#### EXERCISE MATERIALS ####

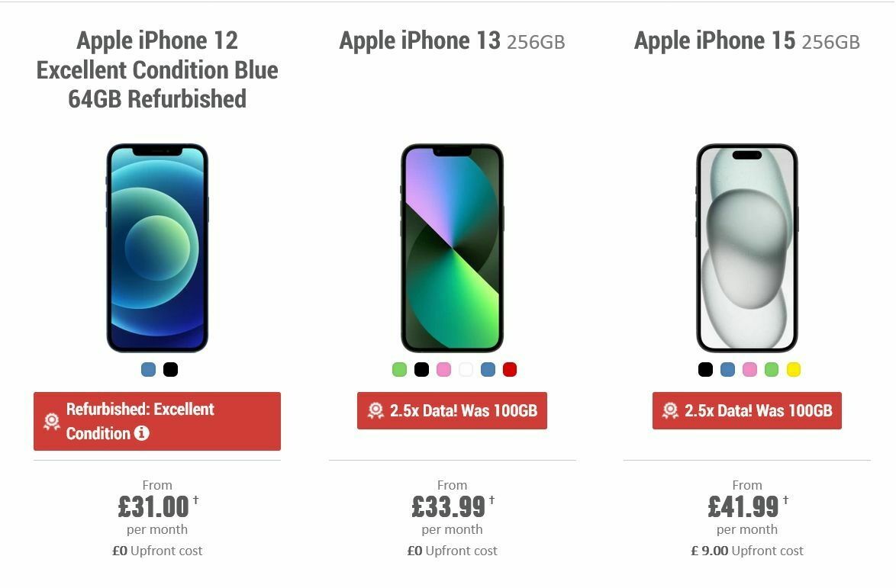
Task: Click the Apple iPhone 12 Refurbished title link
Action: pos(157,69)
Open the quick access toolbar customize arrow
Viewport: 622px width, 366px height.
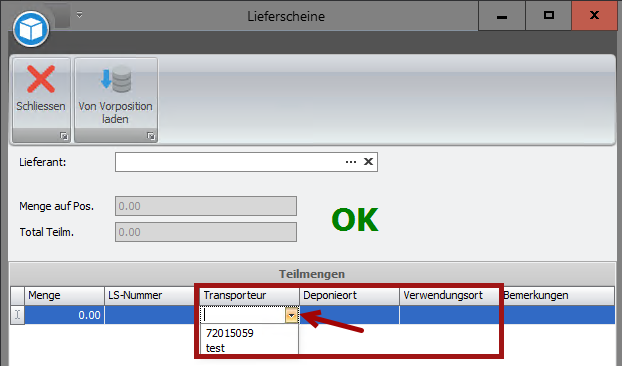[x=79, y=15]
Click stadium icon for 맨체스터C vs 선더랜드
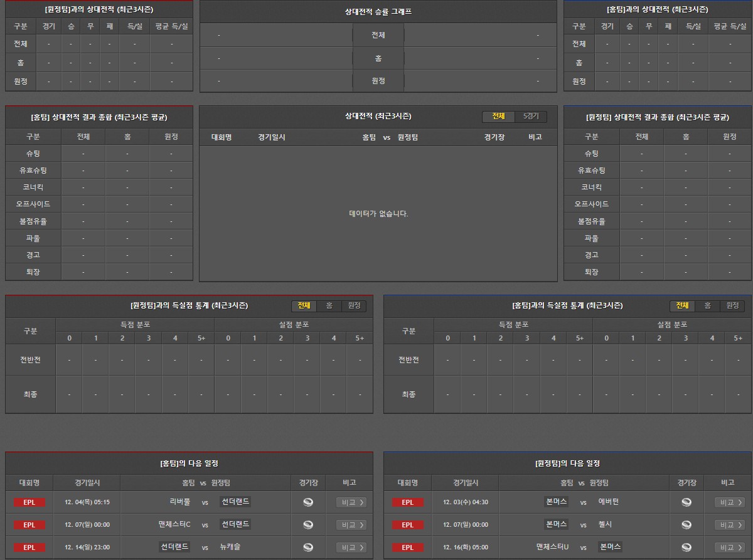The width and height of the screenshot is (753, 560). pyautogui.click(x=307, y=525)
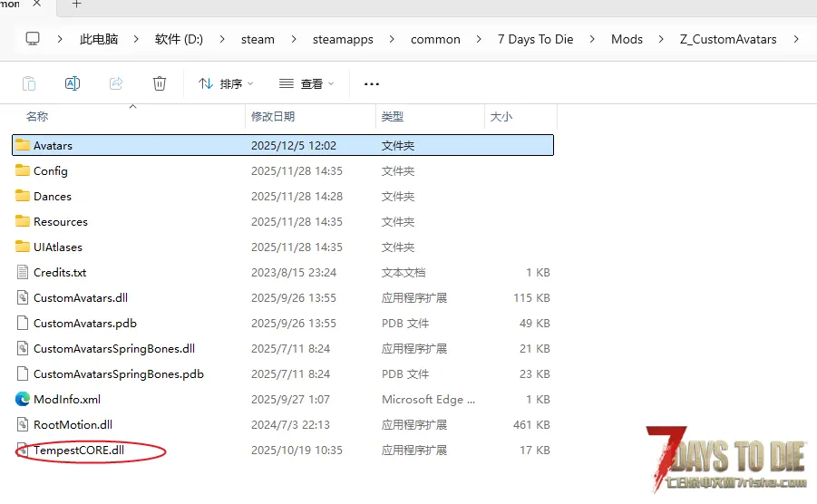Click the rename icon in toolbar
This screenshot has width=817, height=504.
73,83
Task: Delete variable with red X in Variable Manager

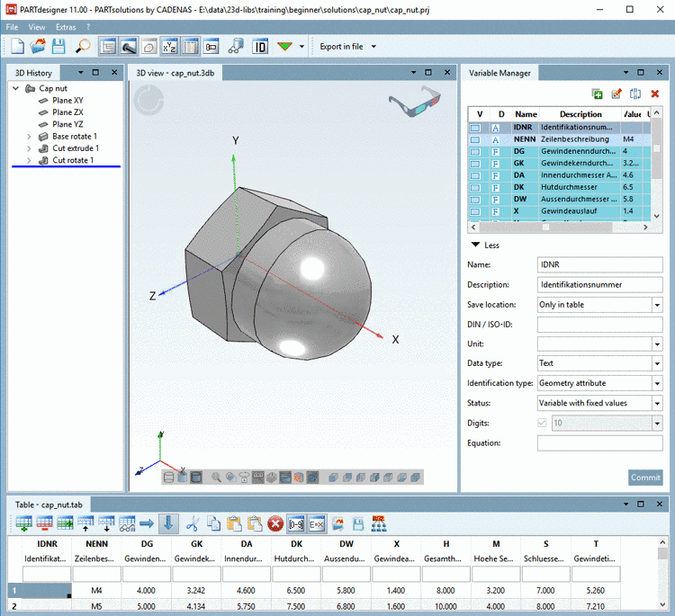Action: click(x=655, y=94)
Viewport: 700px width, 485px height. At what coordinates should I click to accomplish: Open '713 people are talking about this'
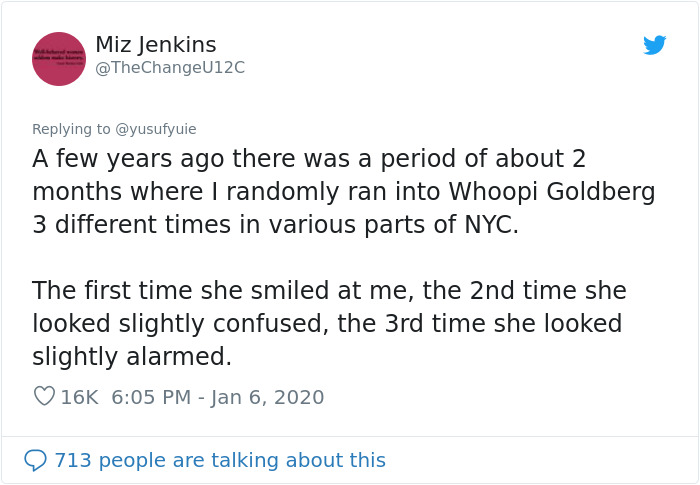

####
#### EXERCISE MATERIALS ####

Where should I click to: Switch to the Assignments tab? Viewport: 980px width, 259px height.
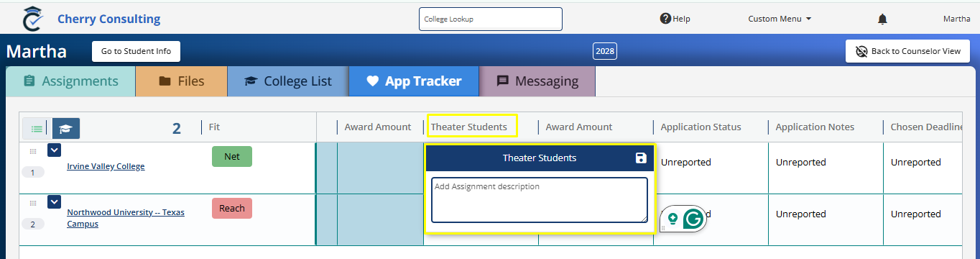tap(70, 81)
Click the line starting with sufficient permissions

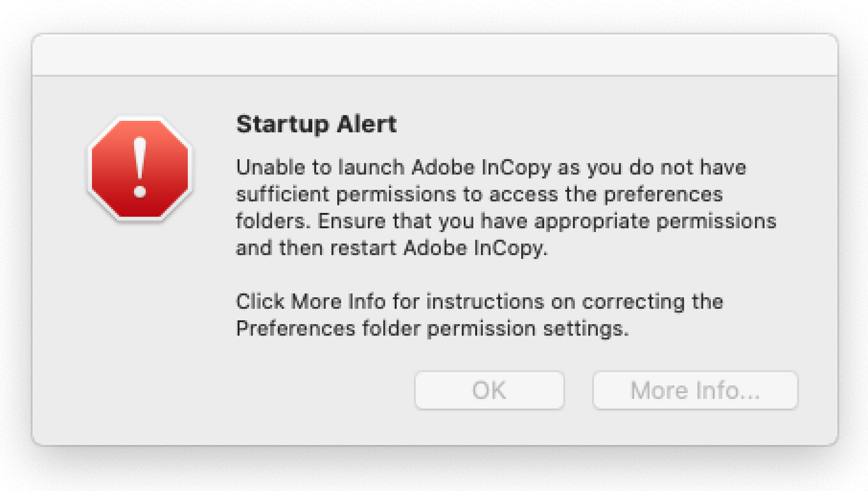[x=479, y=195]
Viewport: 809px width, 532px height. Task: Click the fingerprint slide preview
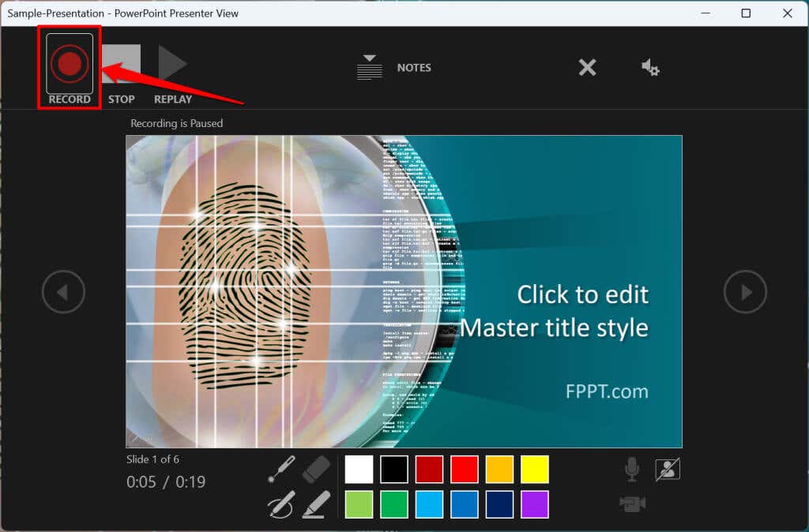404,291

####

§ **WHAT IS REQUIRED**
Please report every line among the entries that includes "Open".

§ **EXERCISE SOLUTION**
Open the quick access toolbar customize arrow
Viewport: 700px width, 485px height. At what coordinates should I click to accomplish: Open '713 people are talking about this'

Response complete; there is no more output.